What's going to happen when these 37.2 million jobs are lost? Are these people just going to starve on the streets? Do they have financial resources that they didn't know they had? I find myself frustrated whenever reading about the job losses because things are always phrased in the abstract, like "The agency expects that $METRIC will be down 40% in the next decade." I don't know what that means for the people who are actually going through this catastrophe.
I also seriously question these sorts of projections, especially out as far as a decade. There's so many variables and unknowns, and I'm not certain how the IRS arrives at this conclusion, and it's not clear what assumptions they're making in their projections.
What I really need is a recent comprehensive source on how COVID is affecting the economy. Right now all the information is coming in piece-meal and I have no idea what to make of it all.
This has already happened before. The great depression will simply repeat itself. However, there is a big if. Will the worst case scenario actually happen? It is entirely possible that more people switch to remote work over the long term.
We’ll witness the birth of what I call the “Shadow Economy” evolve from the reputation economy. Since companies can’t exist, they won’t. Instead workers will find work where they don’t pay income or sales taxes which could be a global federated crypto network. If you remove taxes from the equation and replace them with what might be next generation smart contracts that work like cash (offline) then really government will be the one out of a job. Credit card processors and banks are already anticipating this future with their recent crypto card standard. In the BLM riots my chase bank actually was burned to the ground. There definitely is a vacuum to be filled and I think most out of work just need a platform that works without trust.

• Exercise tasks
1. In the passage on job losses, what does the writer say happened to their Chase bank during the BLM riots?
2. Write out the stretch of the passage on job losses from "This has already" through "the long term.", copying it word for word.
3. Pick up the passage on job losses after its final sentence and continue it.
The entries that follow have no connection to the passage on job losses.

• Extracted entries
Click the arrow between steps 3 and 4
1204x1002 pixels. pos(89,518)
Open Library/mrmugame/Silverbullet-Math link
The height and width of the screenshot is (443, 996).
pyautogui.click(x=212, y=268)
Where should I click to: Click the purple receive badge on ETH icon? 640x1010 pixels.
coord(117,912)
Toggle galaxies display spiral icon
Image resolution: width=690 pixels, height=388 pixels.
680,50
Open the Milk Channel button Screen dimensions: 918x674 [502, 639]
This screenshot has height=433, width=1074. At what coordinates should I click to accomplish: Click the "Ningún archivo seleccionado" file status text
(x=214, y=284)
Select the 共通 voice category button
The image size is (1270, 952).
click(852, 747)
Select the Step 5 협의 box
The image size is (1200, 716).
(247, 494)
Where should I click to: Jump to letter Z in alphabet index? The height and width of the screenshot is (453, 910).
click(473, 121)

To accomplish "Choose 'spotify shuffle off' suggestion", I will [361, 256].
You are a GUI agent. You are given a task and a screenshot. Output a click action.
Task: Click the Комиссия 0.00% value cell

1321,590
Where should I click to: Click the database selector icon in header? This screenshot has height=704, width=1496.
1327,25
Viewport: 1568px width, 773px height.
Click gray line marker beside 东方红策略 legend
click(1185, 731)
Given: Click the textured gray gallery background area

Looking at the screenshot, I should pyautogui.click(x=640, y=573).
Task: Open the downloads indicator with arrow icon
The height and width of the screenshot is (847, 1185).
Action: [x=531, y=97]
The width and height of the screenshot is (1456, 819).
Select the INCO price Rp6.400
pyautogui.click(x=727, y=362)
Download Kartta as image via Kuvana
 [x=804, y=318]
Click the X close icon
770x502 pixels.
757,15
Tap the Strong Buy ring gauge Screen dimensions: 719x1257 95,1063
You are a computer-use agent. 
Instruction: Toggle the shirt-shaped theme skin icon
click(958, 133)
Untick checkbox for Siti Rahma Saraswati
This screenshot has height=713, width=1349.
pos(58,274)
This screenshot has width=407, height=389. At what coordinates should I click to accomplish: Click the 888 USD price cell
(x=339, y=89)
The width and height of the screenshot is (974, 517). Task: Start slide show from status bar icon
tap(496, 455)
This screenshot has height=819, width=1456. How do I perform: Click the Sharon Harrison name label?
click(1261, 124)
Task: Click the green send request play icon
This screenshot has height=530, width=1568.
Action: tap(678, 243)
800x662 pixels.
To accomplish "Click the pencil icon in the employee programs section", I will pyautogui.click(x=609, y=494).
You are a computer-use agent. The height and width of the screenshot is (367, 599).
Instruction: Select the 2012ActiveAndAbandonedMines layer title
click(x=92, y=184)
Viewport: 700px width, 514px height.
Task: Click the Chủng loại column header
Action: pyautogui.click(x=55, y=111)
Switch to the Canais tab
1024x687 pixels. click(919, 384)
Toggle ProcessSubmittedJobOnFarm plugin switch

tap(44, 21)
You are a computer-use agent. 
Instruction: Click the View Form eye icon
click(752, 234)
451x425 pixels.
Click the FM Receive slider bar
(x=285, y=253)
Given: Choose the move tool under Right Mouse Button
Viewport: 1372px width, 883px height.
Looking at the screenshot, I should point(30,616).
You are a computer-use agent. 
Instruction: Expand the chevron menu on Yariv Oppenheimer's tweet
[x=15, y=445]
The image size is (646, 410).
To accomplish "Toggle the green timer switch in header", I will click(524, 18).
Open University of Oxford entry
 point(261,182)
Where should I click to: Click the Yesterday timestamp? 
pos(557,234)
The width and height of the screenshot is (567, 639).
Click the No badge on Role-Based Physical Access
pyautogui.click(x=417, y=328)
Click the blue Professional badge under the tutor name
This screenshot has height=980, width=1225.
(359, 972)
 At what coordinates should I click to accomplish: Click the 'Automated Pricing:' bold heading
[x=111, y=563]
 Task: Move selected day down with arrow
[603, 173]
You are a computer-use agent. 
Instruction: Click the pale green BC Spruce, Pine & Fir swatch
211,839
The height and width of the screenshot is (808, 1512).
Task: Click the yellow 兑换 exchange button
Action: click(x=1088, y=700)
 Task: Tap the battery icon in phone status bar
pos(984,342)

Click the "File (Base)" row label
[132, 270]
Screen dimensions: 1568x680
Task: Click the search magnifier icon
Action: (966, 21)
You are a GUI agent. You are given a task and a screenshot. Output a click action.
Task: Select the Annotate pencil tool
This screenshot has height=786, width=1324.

• Answers for each item
1. It was burned to the ground.

2.
This has already happened before. The great depression will simply repeat itself. However, there is a big if. Will the worst case scenario actually happen? It is entirely possible that more people switch to remote work over the long term.

3.
They really painted themselves into a corner with the low interest rates, though I was never convinced that quarter basis point adjustments really made people magically withdraw money and go on a spending spree anyway. It always seemed more like a “we did something” placebo. Could just as easily be a ceremony where once a month the president goes to the treasury and pushes a big “Fix economy” button or maybe he’ll push the “Ruin economy” button, cue speculation and suspense.
Interest rates can't fix a broken economy. Interest rates are like annoying parents nagging you to get a job, they accelerate an existing trend. If there are enough jobs then you will simply get a job earlier than you planned but you were going to get that job eventually. If there are no jobs then the only thing that changes is that your life is getting worse (=stagflation), not better, because your parents start hating you more and more.
Of course the government can always create jobs out of thin air through stimulation or a jobs program, but that's not the same thing as playing around with interest rates.
I wasn’t implying anything nefarious by the term “shadow”, only that it stands in the shadow of the reputation economy. I also meant that two outcomes might exist: 1. Something like ether or 2. The banking system would corner the market.